1.5. Additional resources

For more about the fundamentals of MRI, you can refer to one of the following:

  • McRobbie, D., Moore, E., Graves, M., & Prince, M. (2017). MRI from Picture to Proton (3rd ed.). Cambridge University Press.

  • Huettel, S.A., Song, A.W & McCarthy, G. Functional Magnetic Resonance Imaging (2014). Sinauer Associates.

For more about the statistical analysis of MRI data, we refer the readers to the following:

  • Poldrack R.A., Mumford J.A. & Nichols T.E. (2011). Handbook of Functional MRI Analysis. Cambridge University Press.

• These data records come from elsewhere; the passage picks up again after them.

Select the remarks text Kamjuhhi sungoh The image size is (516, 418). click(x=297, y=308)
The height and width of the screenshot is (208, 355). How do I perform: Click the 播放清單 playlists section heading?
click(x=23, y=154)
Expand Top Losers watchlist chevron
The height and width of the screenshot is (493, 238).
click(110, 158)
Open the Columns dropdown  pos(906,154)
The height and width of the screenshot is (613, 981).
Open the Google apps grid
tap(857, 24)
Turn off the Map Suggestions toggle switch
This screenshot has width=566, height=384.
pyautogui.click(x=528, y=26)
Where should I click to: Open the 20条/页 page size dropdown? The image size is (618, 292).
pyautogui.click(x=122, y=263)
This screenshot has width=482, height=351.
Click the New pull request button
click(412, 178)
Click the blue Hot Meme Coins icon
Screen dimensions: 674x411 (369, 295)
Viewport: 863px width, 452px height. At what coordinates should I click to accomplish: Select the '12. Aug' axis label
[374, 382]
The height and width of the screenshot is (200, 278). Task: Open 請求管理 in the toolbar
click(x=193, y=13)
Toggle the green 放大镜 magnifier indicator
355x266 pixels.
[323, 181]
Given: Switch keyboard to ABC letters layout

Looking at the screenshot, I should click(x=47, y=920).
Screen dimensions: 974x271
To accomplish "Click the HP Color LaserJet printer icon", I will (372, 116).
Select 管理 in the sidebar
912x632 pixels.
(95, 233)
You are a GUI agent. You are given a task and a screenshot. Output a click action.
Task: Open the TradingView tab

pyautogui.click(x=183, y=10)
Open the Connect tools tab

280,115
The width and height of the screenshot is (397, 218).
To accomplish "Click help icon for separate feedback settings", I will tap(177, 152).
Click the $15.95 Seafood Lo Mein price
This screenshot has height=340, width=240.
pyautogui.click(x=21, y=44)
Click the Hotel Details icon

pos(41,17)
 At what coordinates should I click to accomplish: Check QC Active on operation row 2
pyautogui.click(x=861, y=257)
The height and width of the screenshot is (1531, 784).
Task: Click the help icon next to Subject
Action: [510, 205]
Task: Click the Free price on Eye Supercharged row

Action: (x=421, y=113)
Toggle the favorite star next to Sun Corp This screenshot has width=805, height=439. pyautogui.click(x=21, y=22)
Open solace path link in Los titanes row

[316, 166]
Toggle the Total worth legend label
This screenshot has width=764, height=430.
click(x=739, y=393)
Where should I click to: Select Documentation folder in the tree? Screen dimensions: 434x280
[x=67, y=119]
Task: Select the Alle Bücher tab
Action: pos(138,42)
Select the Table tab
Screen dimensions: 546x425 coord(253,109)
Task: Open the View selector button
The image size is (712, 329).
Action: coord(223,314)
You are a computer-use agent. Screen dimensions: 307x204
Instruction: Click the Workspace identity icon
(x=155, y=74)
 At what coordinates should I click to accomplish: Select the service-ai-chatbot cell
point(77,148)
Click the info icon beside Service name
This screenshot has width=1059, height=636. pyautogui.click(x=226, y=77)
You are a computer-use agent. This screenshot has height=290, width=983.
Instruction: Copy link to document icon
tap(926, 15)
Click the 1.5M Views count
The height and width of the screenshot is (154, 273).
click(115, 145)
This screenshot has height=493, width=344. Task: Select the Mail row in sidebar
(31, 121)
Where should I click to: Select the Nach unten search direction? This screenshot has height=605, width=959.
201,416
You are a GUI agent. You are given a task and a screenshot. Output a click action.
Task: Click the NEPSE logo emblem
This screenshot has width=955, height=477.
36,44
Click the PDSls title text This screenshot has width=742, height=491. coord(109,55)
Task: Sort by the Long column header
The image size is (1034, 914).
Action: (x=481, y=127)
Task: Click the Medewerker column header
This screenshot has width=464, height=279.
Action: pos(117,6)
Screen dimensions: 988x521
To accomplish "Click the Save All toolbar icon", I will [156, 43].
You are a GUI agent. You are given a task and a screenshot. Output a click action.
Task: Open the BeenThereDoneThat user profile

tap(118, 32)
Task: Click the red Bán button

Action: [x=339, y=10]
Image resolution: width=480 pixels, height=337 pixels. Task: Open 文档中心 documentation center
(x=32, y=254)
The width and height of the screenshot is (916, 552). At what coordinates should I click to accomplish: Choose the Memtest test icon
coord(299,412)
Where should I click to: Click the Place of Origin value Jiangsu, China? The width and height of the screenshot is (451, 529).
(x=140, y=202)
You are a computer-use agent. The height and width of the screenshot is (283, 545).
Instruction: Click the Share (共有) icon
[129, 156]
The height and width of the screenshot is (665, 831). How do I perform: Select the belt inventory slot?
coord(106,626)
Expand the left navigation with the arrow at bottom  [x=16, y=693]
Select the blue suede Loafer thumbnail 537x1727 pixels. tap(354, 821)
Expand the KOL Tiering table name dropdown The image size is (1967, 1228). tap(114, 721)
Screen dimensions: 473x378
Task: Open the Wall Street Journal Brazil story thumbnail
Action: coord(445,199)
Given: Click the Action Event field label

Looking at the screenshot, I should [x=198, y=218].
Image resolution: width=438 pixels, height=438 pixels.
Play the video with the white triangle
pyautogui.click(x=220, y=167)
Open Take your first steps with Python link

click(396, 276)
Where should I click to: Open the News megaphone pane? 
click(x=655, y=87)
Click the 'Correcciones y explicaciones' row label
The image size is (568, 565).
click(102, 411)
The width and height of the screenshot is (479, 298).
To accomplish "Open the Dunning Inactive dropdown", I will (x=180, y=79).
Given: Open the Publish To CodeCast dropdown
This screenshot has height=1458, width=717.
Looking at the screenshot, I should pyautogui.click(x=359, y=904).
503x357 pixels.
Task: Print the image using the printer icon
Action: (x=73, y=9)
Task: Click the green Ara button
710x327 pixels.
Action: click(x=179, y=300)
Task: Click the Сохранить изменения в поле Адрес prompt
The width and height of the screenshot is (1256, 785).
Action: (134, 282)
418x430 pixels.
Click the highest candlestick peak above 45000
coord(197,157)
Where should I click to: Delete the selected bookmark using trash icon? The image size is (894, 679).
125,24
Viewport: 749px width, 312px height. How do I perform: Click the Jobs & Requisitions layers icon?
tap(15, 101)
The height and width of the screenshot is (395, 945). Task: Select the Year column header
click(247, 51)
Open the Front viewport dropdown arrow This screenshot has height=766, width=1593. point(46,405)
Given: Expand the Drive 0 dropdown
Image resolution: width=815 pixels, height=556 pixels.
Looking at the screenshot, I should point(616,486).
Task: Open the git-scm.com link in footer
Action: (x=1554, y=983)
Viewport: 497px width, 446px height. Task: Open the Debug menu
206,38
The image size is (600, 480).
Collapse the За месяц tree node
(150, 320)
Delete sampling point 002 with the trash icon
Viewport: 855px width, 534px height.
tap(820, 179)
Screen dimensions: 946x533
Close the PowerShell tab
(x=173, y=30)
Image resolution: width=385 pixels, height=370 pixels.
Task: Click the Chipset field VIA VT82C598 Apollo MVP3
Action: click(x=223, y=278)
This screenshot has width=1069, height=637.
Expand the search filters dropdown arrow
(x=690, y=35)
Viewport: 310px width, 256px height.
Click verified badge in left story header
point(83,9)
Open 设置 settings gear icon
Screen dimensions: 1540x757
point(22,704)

The book will touch on data science ethics in only a cursory way. This topic deserves further reading and there are fortunately several great books to read. We recommend the following two:

  • D’Ignazio C. & Klein (2020). Data Feminisim. MIT Press; also available at https://data-feminism.mitpress.mit.edu/

  • Weapons of Math Destruction: How Big Data Increases Inequality and Threatens Democracy (2016). O’Neil C. Broadway Books.

For more about the need for large datasets in neuroimaging, you can read some of the papers that explore the statistical power of studies that examine individual differences [Button et al., 2013]. In a complementary opinion, Thomas Naselaris and his colleagues demonstrate how sometimes we don’t need many subjects, but instead would rather opt for a lot of data in each individual [Naselaris et al., 2021].